About this task.
The answer consists solely of the lines running from the one with "You are a GUI" through the final line below, transcribed exactly and without any pictures.
Provided records: Begin
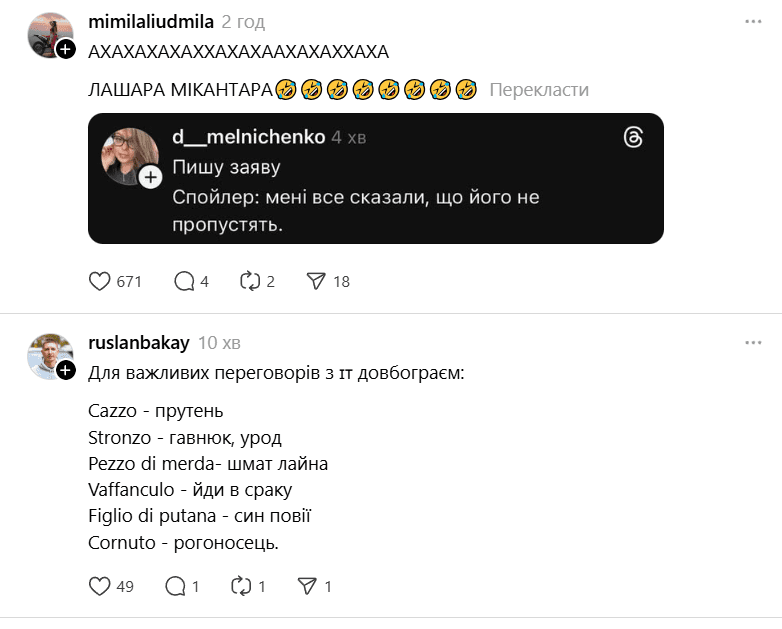The height and width of the screenshot is (629, 782).
Task: Follow mimilaliudmila using the plus badge
Action: [65, 49]
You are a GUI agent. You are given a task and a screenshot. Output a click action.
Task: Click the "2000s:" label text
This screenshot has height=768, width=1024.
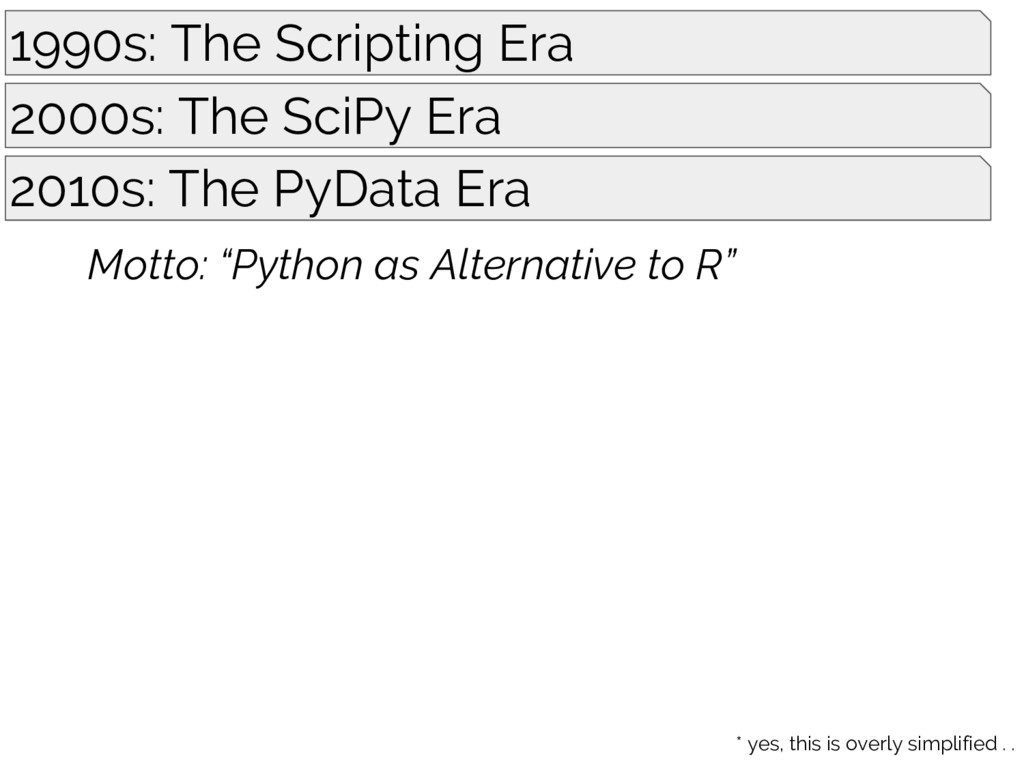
Provided records: End
Output for this exercise.
You are a GUI agent. You are given a task and a screenshot. Output a click action.
Task: Click the "2000s:" label text
This screenshot has height=768, width=1024.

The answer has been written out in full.